Sino a qualche settimana fa Israele aveva agito con azioni più che altro di deterrenza rispondendo con raid aerei mirati per neutralizzare le fonti di fuoco che man mano si materializzavano dei miliziani. Ma gli attacchi non si sono fermati, anzi nell’ultimo mese sono aumentati di intensità. Per detto motivo Tel Aviv ha ritenuto opportuno cambiare strategia per tentare di colpire l’intera organizzazione avversaria e renderla inoffensiva come sta facendo a Gaza con Hamas.
Il piano militare si può verosimilmente riassumere in tre fasi. La prima prevede la condotta di azioni preliminari, la seconda le operazioni militari decisive e la terza l’exit strategy, cioè la gestione post conflitto del sud del Libano. Le azioni preliminari sono volte essenzialmente a disarticolare la struttura di comando e controllo dei miliziani e alla distruzione dei depositi di armi e munizioni. In questo senso vanno intese le azioni essenzialmente di natura cibernetica che hanno portato all’eliminazione di più di tremila miliziani, quadri intermedi ed elementi di spicco dell’organizzazione, tutti coinvolti inaspettatamente nell’esplosione di cercapersone e altri dispositivi elettronici.
Anche i continui attacchi aerei e missilistici sui depositi di armi nel sud del Libano sono fondamentali per Israele in quanto degradano sensibilmente la capacità operativa dei miliziani. Sono da considerare attività preliminari anche la distruzione di ponti e delle vie di comunicazione tra Siria e Libano per interrompere il flusso logistico di nuove armi e munizioni tra i due Paesi. Una volta mobilitate forze aggiuntive, Israele è in grado poi di lanciare l’offensiva terrestre che costituisce la seconda fase, quella decisiva del conflitto.
Forte delle lezioni apprese nella guerra del 2006 e più recentemente a Gaza, le IDF (Israel Defence Forces) supererebbero la Blue Line in due o tre aree puntando direttamente verso il Fiume Litani per poi allargare le operazioni in tutti gli altri settori. Se ciò dovesse avvenire, prevedibilmente gli scontri sarebbero molto cruenti in quanto Hezbollah e Amal sono più armati e addestrati di Hamas ed operano in un ambiente naturale caratterizzato da centri abitati circondati da colline e aree coltivate che quindi, al contrario di Gaza, permette l’uso massiccio di armi controcarro e di droni.
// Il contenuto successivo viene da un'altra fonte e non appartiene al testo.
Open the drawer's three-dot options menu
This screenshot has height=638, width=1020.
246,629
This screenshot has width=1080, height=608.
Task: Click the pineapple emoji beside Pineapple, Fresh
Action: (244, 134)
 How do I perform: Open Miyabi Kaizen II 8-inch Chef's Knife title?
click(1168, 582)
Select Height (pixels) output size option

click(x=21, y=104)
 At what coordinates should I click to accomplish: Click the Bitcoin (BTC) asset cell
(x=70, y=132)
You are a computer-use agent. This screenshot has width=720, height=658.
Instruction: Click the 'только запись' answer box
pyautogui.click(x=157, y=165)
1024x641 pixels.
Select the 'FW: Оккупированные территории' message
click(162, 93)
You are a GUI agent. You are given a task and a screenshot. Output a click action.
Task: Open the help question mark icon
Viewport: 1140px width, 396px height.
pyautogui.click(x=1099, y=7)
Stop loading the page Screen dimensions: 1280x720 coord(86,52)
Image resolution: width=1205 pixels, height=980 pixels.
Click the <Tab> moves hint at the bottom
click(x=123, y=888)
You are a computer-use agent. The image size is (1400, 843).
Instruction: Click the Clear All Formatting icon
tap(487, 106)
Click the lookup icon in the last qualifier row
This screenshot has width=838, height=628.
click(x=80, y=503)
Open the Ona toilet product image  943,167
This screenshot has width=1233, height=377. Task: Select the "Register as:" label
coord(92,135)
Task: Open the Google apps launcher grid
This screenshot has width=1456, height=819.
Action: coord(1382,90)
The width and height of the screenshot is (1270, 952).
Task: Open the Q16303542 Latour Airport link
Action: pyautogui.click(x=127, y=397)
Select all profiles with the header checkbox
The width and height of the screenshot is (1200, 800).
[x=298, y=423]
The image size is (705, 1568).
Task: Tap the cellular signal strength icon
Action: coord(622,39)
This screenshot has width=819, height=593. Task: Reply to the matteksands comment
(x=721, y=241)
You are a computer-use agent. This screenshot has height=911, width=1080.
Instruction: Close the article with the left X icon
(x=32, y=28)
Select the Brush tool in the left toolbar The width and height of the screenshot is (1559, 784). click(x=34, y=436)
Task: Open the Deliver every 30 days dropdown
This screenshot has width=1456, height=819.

Pertanto i carri Merkava e gli altri mezzi da combattimento israeliani, seppur aggiornati rispetto a quelli che operarono nella stessa area nel 2006, potrebbero subire maggiori perdite. Gli scontri sarebbero inoltre condizionati anche qui dalla presenza di molti centri abitati sotto i quali presumibilmente i miliziani hanno costruito tunnel a similitudine di quelli realizzati da Hamas a Gaza.
Anche la maggiore estensione dell’area, circa 1000 kmq rispetto ai 360 kmq di Gaza, rende l’attacco di terra più problematico. Inoltre in Libano i miliziani possono contare sulle vie di rifornimento alternative dal centro del Paese, linee di approvvigionamento di cui invece Hamas non dispone essendo stata la Striscia di Gaza completamente isolata dall’IDF.
In sintesi si tratta di uno scenario molto complesso che però Israele ritiene di poter e dover affrontare per far rientrare i rifugiati nelle proprie case nel nord del Paese e spingere Hezbollah e Amal a nord del Fiume Litani realizzando quella zona cuscinetto che Unifil non sembra essere stata in grado di assicurare.
Sullo sfondo gli sforzi diplomatici di questi giorni che però sembrano partire dalle posizioni molto distanti delle singole parti in causa. La parola d’ordine al momento è pessimismo a meno che i miliziani non rispettino finalmente la risoluzione Onu 1701.